By 1660 the lands had passed to an Englishman, Peter Foxwell, who lost them through the Cromwellian Grantees to a Samuel Wade.
The original house of Ashley Park is believed to have been built in about 1700 by John Head, a native of Waterford. In 1692 Head augmented his fortune by marrying Samuel Wade’s daughter, Elizabeth, and partly with her money, proceeded to build a gentry house on land to the north of the lough. Sadly, no illustrations of the original house are known to have survived nor any maps to record any formal layout which may have been around it.

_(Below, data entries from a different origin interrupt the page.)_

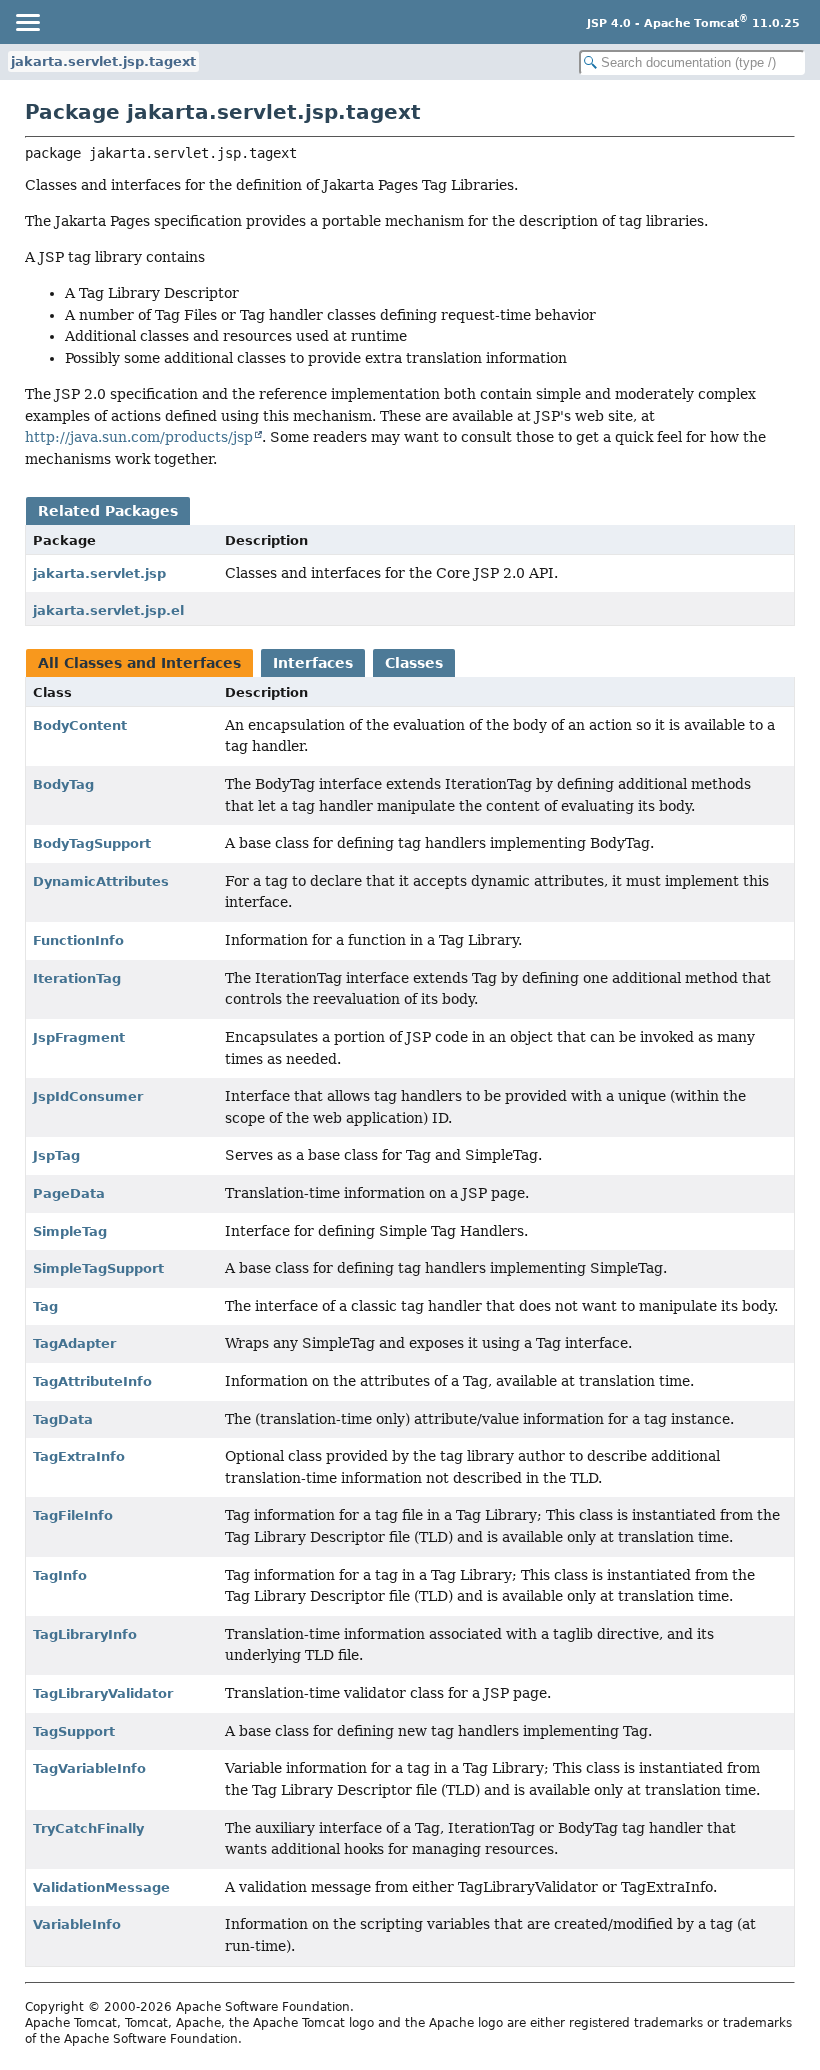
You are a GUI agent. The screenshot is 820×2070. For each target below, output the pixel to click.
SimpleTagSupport (98, 1268)
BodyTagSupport (92, 843)
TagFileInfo (73, 1515)
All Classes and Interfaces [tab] (139, 663)
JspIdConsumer (88, 1096)
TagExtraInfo (79, 1456)
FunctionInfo (78, 940)
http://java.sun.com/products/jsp (139, 437)
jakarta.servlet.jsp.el (108, 610)
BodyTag (63, 784)
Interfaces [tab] (313, 663)
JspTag (56, 1155)
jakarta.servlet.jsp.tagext (103, 61)
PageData (69, 1193)
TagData (63, 1419)
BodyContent (80, 725)
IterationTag (77, 978)
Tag (45, 1306)
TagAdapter (74, 1343)
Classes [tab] (414, 663)
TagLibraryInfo (85, 1634)
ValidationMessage (101, 1887)
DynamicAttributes (101, 881)
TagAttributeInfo (92, 1381)
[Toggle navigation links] (27, 22)
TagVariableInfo (89, 1768)
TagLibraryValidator (103, 1693)
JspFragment (79, 1037)
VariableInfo (77, 1924)
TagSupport (74, 1731)
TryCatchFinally (88, 1828)
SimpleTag (70, 1231)
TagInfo (60, 1575)
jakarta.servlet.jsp (99, 573)
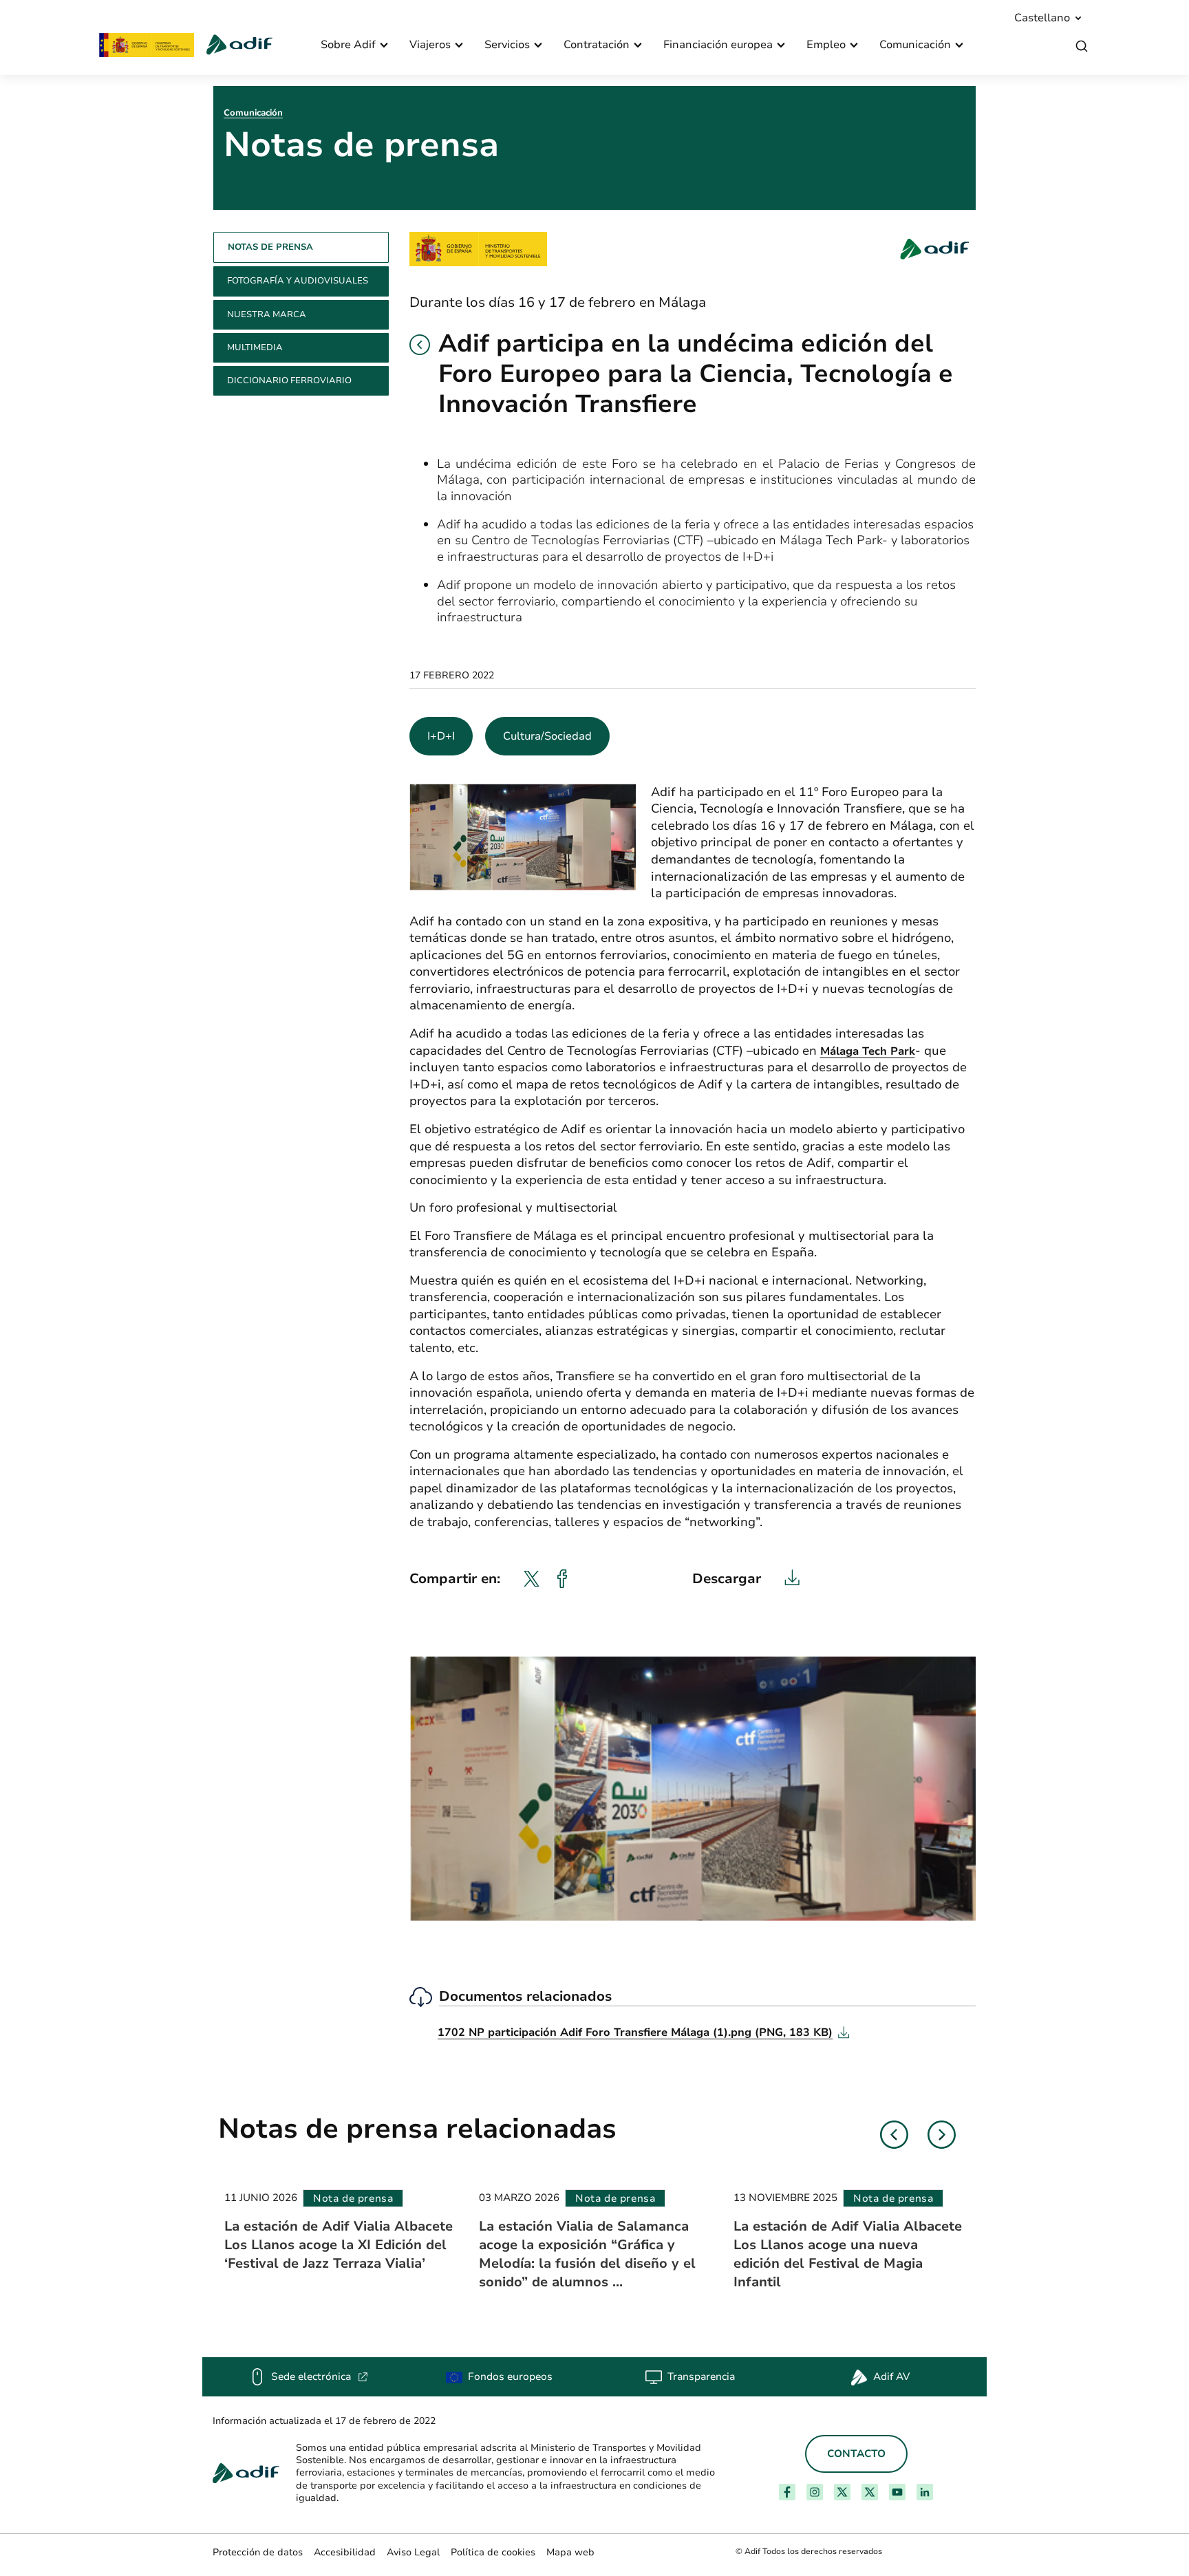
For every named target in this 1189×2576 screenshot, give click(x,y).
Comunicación (253, 113)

By the mid 1700’s John Head’s son, also named John had inherited. He began to build the present house, probably incorporating part of the original house, as well as to lay out the surrounding landscape. The house was first recorded in Taylor & Skinner’s: Maps and Roads of Ireland in 1777, and by a tourist, W. Wilson, in his Post-Chaise Companion of 1786, who commented that it was “pleasantly situated, near a fine lough”. However, Head’s improvements resulted in bankruptcy in 1816, the year of his death. Despite this, his widow continued to live at Ashley Park House until the property was sold by the Courts in 1824 and bought at auction by another local landowner, George Guy Atkinson. John Head’s son and heir, Michael, from whom his widow was estranged, had already moved to another family house, Modreeny, near Cloughjordan.

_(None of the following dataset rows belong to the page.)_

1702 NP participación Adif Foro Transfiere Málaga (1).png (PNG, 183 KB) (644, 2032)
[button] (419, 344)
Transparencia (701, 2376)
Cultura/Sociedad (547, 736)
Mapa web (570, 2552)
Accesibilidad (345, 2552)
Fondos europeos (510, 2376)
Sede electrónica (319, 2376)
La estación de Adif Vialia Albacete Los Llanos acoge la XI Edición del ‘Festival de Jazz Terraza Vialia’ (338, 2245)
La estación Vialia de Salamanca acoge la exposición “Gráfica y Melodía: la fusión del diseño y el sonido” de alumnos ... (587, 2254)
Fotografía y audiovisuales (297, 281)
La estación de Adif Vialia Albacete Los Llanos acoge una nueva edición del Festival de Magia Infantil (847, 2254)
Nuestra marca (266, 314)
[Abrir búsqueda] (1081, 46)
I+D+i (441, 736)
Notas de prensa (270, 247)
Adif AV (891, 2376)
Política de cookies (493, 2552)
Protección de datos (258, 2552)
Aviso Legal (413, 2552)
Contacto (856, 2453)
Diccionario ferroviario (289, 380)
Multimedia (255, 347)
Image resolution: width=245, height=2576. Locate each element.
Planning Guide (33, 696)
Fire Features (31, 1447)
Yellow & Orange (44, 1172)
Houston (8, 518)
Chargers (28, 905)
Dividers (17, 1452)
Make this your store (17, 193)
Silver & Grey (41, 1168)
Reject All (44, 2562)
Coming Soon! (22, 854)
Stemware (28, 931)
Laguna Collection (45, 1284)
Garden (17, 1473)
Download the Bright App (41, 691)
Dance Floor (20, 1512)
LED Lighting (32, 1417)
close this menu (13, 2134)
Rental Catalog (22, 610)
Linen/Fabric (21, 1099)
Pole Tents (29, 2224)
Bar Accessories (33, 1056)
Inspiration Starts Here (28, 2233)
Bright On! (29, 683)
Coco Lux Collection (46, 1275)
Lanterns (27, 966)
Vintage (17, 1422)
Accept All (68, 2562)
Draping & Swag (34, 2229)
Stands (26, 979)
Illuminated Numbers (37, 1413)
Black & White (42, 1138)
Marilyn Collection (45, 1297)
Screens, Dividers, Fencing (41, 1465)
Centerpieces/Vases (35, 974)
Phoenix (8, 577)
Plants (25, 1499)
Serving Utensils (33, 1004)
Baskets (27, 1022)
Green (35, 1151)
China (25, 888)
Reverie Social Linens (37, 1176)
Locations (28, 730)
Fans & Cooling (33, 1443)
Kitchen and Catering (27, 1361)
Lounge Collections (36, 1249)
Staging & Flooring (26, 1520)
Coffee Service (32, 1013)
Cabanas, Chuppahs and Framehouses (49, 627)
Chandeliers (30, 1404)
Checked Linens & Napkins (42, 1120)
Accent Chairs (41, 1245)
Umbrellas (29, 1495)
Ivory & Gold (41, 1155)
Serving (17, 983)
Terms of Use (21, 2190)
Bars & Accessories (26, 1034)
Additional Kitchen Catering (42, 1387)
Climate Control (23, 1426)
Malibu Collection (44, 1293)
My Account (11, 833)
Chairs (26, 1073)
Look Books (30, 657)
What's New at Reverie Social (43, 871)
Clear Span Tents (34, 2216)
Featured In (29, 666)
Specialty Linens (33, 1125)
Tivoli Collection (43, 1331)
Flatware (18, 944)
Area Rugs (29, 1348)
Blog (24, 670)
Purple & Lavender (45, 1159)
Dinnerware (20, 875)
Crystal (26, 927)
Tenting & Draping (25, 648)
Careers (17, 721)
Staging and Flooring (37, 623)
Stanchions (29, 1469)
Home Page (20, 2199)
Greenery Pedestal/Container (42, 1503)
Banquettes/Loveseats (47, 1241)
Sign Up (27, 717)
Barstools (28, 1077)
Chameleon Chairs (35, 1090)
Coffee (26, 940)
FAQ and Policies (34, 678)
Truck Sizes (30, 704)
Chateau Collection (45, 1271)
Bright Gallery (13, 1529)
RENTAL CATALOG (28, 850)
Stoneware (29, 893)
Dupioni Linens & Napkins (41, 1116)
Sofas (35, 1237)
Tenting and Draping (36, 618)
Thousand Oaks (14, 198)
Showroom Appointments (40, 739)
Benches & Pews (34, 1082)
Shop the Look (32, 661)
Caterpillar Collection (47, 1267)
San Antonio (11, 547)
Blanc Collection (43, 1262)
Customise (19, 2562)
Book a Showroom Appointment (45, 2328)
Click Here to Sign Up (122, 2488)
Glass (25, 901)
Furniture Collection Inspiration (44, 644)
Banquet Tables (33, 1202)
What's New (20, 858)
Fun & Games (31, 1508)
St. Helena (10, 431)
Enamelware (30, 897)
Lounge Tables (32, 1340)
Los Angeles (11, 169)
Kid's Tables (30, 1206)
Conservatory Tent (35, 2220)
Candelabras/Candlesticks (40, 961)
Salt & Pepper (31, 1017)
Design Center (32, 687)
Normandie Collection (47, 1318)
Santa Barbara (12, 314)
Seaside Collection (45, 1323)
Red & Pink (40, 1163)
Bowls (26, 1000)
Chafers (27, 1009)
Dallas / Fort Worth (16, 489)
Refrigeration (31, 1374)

George Atkinson increased the landholding of the Ashley Park estate in the years following his purchase, but did not, it seems from map evidence, increase the area of ornamental park land. He also caused scandal by marrying a serving girl. On his death in 1872 the property passed to his eldest son James, who added the north wing of the house in about 1883. The Chinese Reading Room was also added around this time following a visit by Atkinson to Hong Kong.
Following his death, the property passed to the eldest of his three daughters, Alice Marjory. In 1903 she married Major Thomas B. Biggs of Bellevue, Coolbawn and her husband changed his name to Biggs-Atkinson. Several further modifications were carried out to the house following their marriage. A wooden verandah, possibly a replacement of an earlier feature, was erected along the south front of the house and a heated conservatory/garden room was built to the east of the house. In the park a new curving drive with a formal stone gate arch and a Gothic lodge were also created. Much of the surviving shrub planting in the garden and productive gardens is believed to date from this period.
Alice Marjory died in 1919 and her husband later married Bessie Dyson who lived at Ashley Park until her death in 1963, her husband having died in 1945, From the collection of nursery catalogues and notebooks found in the archive, Bessie Biggs-Atkinson appears to have been a very keen gardener and farm manager, annually marking off roses and shrubs in her garden and recording the progress of her poultry and livestock.
Following her death, the ownership passed to a niece who lived in South Africa who rarely visited. With the property gradually declining, it was sold at auction to the Mounsey family in 1983. Extensive renovation work has been undertaken over the past fifteen years to restore the house back to its former glory. Much of the gardens have been replanted and existing shrubs restored.
The Fairytale of Lough Ourna
Ashley Park House sits on the shores of Lough Ourna. The name, according to local legend, came about after the local priest saw two farm hands toiling in the fields on the Sabbath. He scolded them and sent them off to Mass with the words, “You’ll never harvest barley in this field again” ringing in their ears. When the farm hands returned from Mass, the field was covered by a lake – Lough Ourna – Gaelic for Lake of the Barley.
There is probably an element of truth in this delightful story as the lake is artesian, fed by constant inflow of clean, fresh water. In the middle of Lough Ourna is a small island. On the island is the ruin of an old stone tower, a corner of a larger structure dating back to some time in the middle ages. You can take the boat out and row around the island to get a closer look.